PROBLEM DETAILS: Copy the lines below verbatim, beginning with the first line and stopping after the line that contains "point(138,32)", with that line included.

☆ ☆ ☆ ☆ ☆ ☆ ☆

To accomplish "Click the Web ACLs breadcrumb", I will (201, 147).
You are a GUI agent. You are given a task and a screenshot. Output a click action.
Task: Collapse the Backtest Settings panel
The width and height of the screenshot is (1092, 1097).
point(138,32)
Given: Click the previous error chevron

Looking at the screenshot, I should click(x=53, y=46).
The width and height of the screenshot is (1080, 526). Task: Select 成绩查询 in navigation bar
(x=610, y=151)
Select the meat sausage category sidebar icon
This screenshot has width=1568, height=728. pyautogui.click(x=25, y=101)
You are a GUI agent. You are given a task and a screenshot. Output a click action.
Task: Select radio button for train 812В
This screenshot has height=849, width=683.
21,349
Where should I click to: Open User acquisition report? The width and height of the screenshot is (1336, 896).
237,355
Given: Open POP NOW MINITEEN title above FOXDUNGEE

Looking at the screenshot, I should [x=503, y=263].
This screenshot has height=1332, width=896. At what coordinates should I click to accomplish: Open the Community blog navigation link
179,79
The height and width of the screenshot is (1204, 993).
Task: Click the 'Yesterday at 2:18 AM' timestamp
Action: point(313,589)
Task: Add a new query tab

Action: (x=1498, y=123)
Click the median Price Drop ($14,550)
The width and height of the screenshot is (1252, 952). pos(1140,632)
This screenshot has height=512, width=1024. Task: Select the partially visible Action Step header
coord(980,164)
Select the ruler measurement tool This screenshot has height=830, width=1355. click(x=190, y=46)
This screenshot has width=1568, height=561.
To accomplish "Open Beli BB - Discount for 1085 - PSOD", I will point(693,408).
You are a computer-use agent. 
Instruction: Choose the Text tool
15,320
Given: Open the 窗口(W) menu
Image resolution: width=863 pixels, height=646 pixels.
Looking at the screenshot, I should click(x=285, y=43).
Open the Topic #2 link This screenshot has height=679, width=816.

☆ ☆ ☆ ☆ ☆ ☆ ☆

PROBLEM SOLUTION:
To accomplish "Click the Web ACLs breadcrumb", I will (201, 147).
You are a GUI agent. You are given a task and a screenshot. Output a click action.
Task: Collapse the Backtest Settings panel
The width and height of the screenshot is (1092, 1097).
point(138,32)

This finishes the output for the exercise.